**GIVEN REQUEST 1**
How would you render this sentence from the BYOND crash report in Spanish: "I would recommend trying to switch to 513, because it's possible that some of the fixes made since 512.1488 have rendered this issue moot."
**GIVEN REQUEST 2**
Can you continue the BYOND crash report from where it stops?

**DOCUMENT SECTION**
****************
Issue hasn't been assigned a status value.
Descriptive Problem Summary:

BYOND core segfault crashes from time to time in hosting server.

Numbered Steps to Reproduce Problem:

Don't know the cause exactly, but throughout hosting it will crash from time to time, mostly when a new round starts/ends, but not always.

Code Snippet (if applicable) to Reproduce Problem:
Application: dreamdaemon.exe
Framework Version: v4.0.30319
Description: The process was terminated due to an unhandled exception.
Exception Info: exception code c0000005, exception address 6D3F9675
Stack:

Faulting application name: dreamdaemon.exe, version: 5.0.512.1488, time stamp: 0x5d94fd60
Faulting module name: byondcore.dll, version: 5.0.512.1488, time stamp: 0x5d94fce6
Exception code: 0xc0000005
Fault offset: 0x00129675
Faulting process id: 0x47c
Faulting application start time: 0x01d5afcc913aff15
Faulting application path: C:\TGS\TGMC\BYOND\bin\dreamdaemon.exe
Faulting module path: C:\TGS\TGMC\BYOND\bin\byondcore.dll
Report Id: 16c92235-1bc5-11ea-80eb-00155d081311
Faulting package full name:
Faulting package-relative application ID:


I have several crash dumps that can annex, each with around 13MB.
Last one, related to this event: (EDIT: old link)
That crash is coming from within savefile code, where it's trying to keep track of the savefile's current state just before reading a value. The dump file gave me some information to trace this back to an input call, and it's on an input where the savefile path specified is not empty. (That is, you're using savefile["something"] >> myvar instead of savefile >> >> myvar.) However I don't have any more information than that, since info on the path name was not preserved. It appears that part of the internal structure used for handling savefiles is either bogus or corrupted, which of course shouldn't be possible.

I would recommend trying to switch to 513, because it's possible that some of the fixes made since 512.1488 have rendered this issue moot.

It's also possible that your server was out of memory, which can cause all sorts of weird issues as things fail to allocate and not everything is sanity-checked. If that's the case, 513 is unlikely to help but you can look for ways to decrease the server's memory footprint. The big question is whether this is possibly the case; it would help to know what typical memory usage looks like for your server. If you have other crash reports that show a different offset for the crash, then I think memory exhaustion is a very strong candidate.
On DreamDaemon memory usage:
https://pastebin.com/3XusHSUr

Last lines there:
[3:19:30 AM]: CPU: 013% Memory: 276868KB
[3:19:35 AM]: CPU: 009% Memory: 276868KB
[3:19:40 AM]: CPU: 007% Memory: 276868KB
[3:19:45 AM]: CPU: 007% Memory: 276868KB
[3:19:50 AM]: Crash detected! Exit code: 255


By comparison, right now:
[6:57:08 PM]: CPU: 011% Memory: 361856KB
[6:57:13 PM]: CPU: 010% Memory: 361856KB
[6:57:18 PM]: CPU: 012% Memory: 361904KB
[6:57:23 PM]: CPU: 012% Memory: 362024KB
[6:57:28 PM]: CPU: 010% Memory: 362344KB


Right now our server is at 49% total assigned memory usage (2GB out of 4). It's on the same box as /tg/'s Bagil and Sybil, besides their wiki and forums.
****************
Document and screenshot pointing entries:
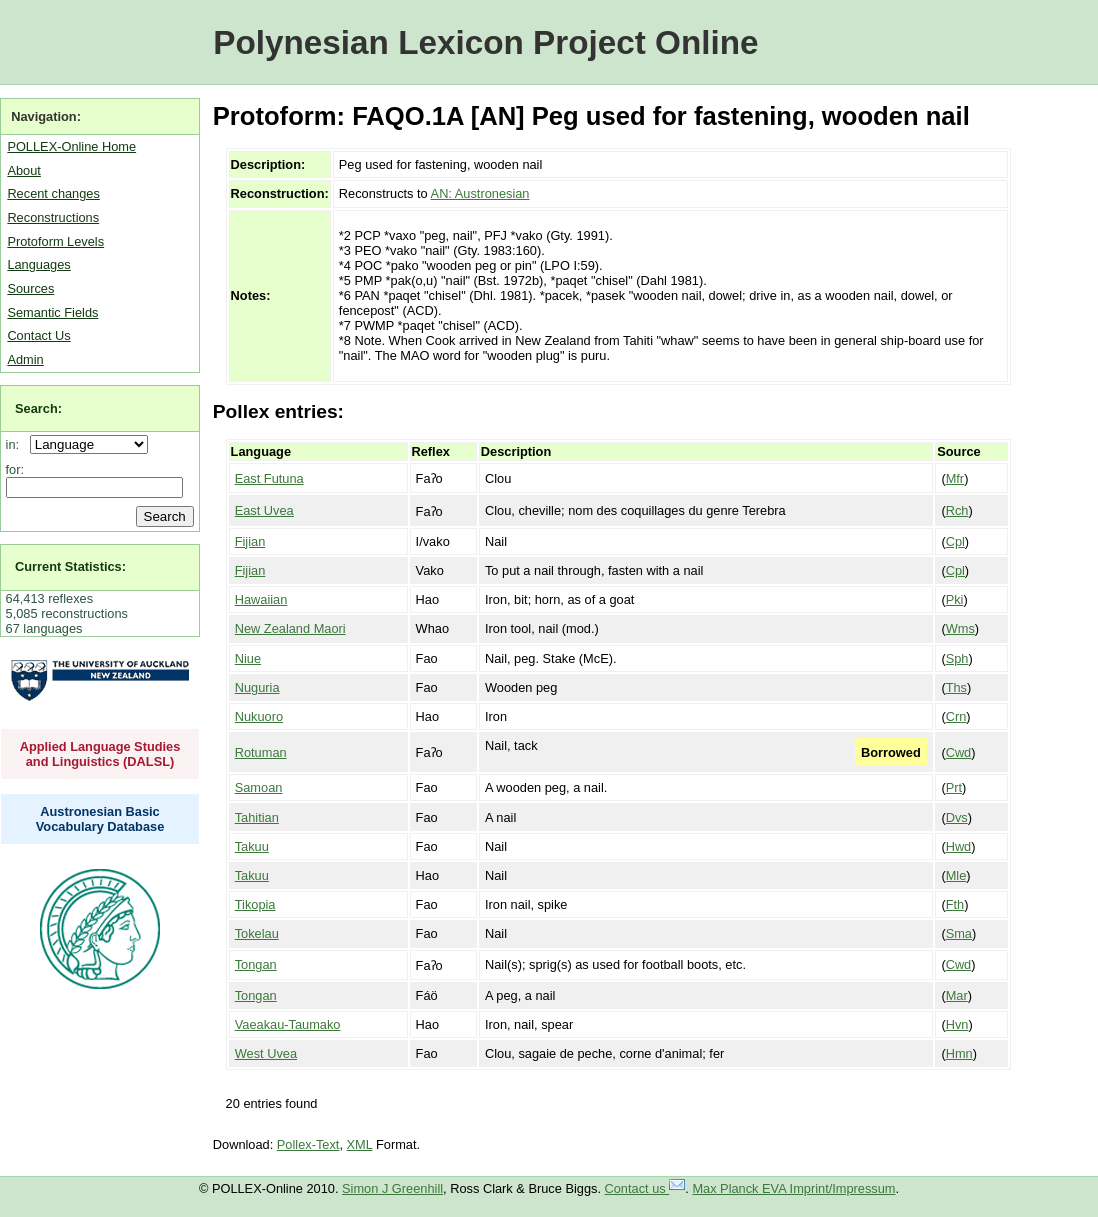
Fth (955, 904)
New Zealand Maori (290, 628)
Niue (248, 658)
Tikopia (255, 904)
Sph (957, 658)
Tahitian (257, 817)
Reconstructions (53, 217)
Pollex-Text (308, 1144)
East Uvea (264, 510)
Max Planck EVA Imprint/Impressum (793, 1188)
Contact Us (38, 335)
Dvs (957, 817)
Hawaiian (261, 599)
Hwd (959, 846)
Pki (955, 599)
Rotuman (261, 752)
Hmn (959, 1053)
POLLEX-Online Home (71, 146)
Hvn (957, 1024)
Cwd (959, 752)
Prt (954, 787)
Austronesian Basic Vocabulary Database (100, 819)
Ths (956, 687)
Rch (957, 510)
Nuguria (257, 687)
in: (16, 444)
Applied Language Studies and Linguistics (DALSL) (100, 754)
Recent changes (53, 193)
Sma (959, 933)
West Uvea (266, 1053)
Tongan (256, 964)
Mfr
****************
**TASK OUTPUT 1**
Recomendaría intentar cambiar a la 513, porque es posible que algunas de las correcciones hechas desde la 512.1488 hayan vuelto irrelevante este problema.

**TASK OUTPUT 2**
I'll see about monitoring the memory usage, but I don't think that's likely to be an issue.

On switching to 513, we eventually will, probably along with /tg/, but from what I gather there are some issues that need smoothing out first.
513 is largely smoothed out already. About the only thing I can figure SS13 would need to deal with would be making sure all the HTML interfaces had the right meta tag to use UTF-8 encoding.

From the data in your file I would have to agree memory is likely not the issue. I'm not as sure what you mean about 49% total assigned memory usage, though; if your server ever did get near using 2GB it would be very prone to crash, since 2GB is the most Dream Daemon can use and it will actually fail before that point. But 275 MB or 360 MB are nowhere near that.

My suggestion would be to continue monitoring the situation to see if you can get more data about what's being loaded and from where. You might be able to discover a specific savefile is at fault, and if so maybe it'll be possible to suss out 1) specifically where in your code the crash is occurring, and 2) what's in that savefile. This is of course assuming all your crashes remain somewhat consistent and point to savefiles as a matter of routine.
Sorry, the issues needing some smoothing out are ours, not BYOND's. Chiefly needing to update BSQL before we can move to 513. Again, we are riding /tg/'s train here.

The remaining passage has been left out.